→ **Exercise materials**
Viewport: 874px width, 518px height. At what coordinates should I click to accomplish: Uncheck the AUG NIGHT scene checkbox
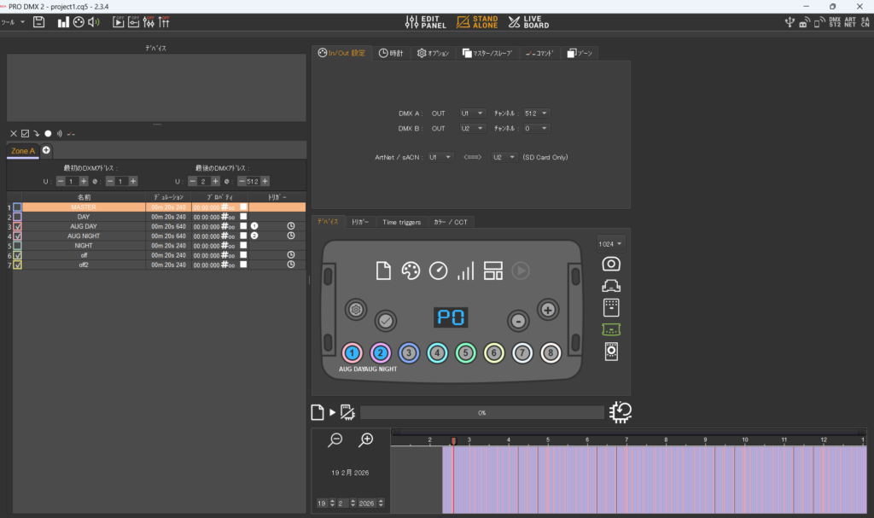[x=17, y=236]

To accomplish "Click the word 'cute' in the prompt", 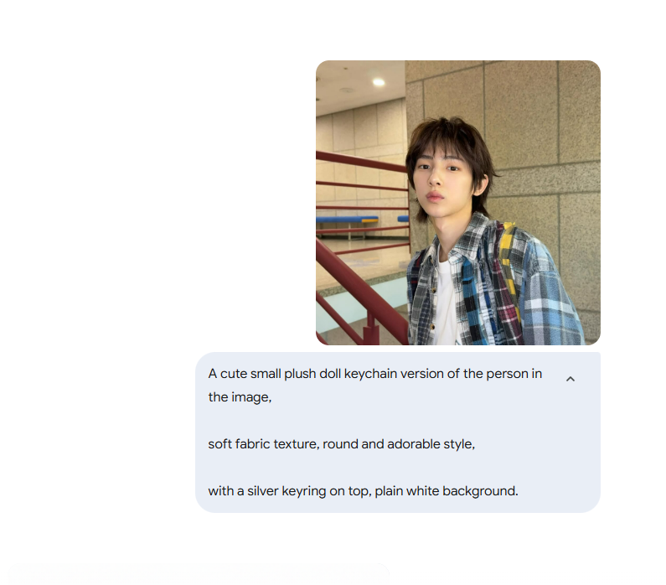I will click(x=234, y=374).
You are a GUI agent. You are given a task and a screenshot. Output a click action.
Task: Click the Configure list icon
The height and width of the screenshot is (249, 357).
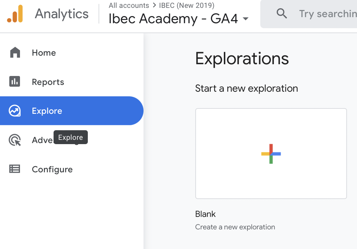pyautogui.click(x=15, y=169)
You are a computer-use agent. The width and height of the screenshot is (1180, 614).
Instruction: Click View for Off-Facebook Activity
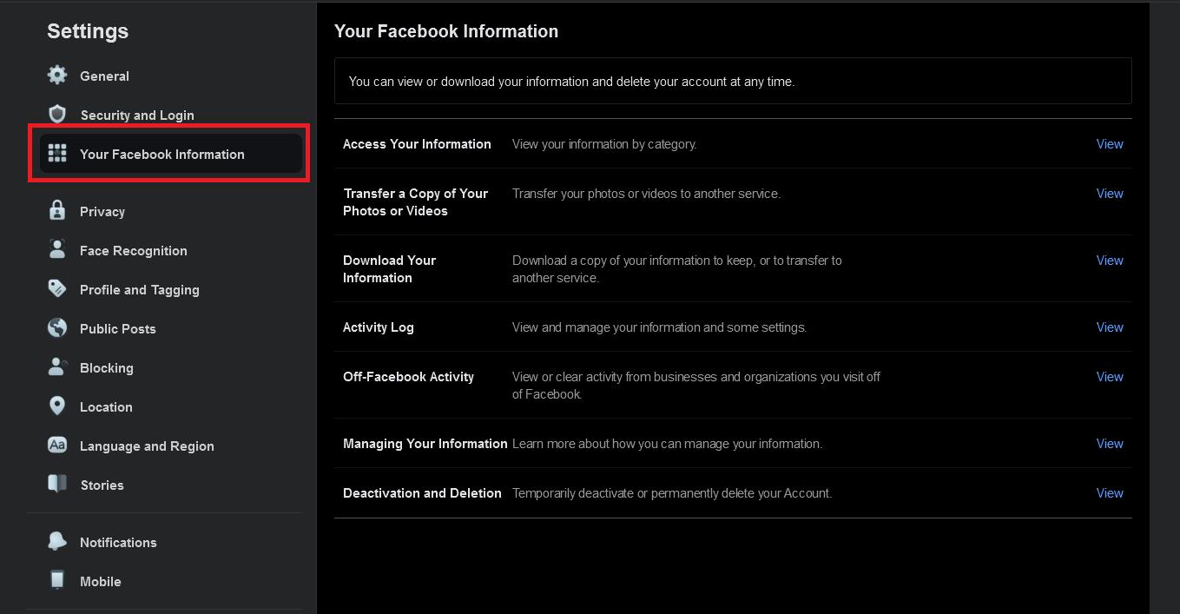pos(1110,377)
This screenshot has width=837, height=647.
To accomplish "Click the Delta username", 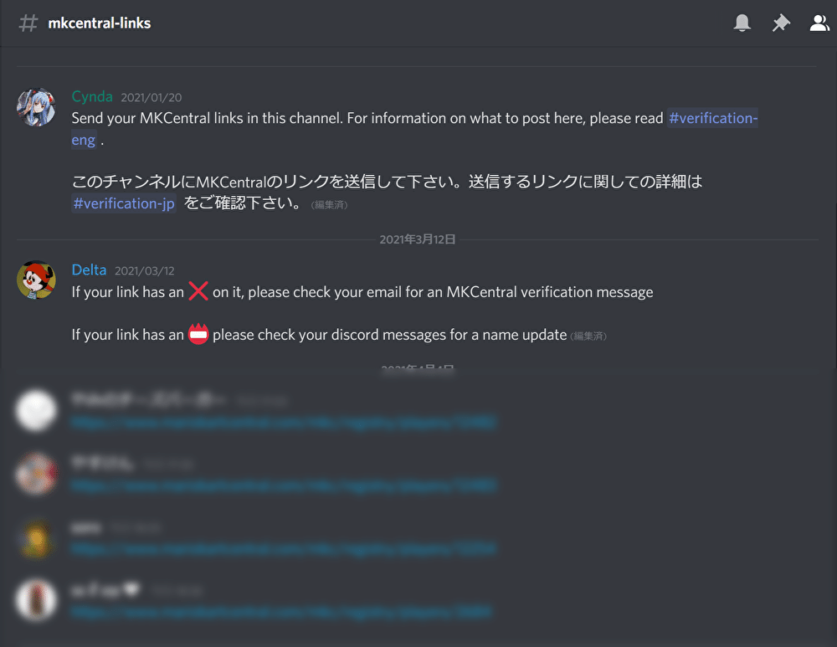I will [89, 270].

→ **Exercise**
When a line in the material contains the string "agent", copy that line.

→ **Output**
You are a GUI agent. You are given a task and a screenshot. Output a click action.
You are a computer-use agent. The width and height of the screenshot is (1180, 614).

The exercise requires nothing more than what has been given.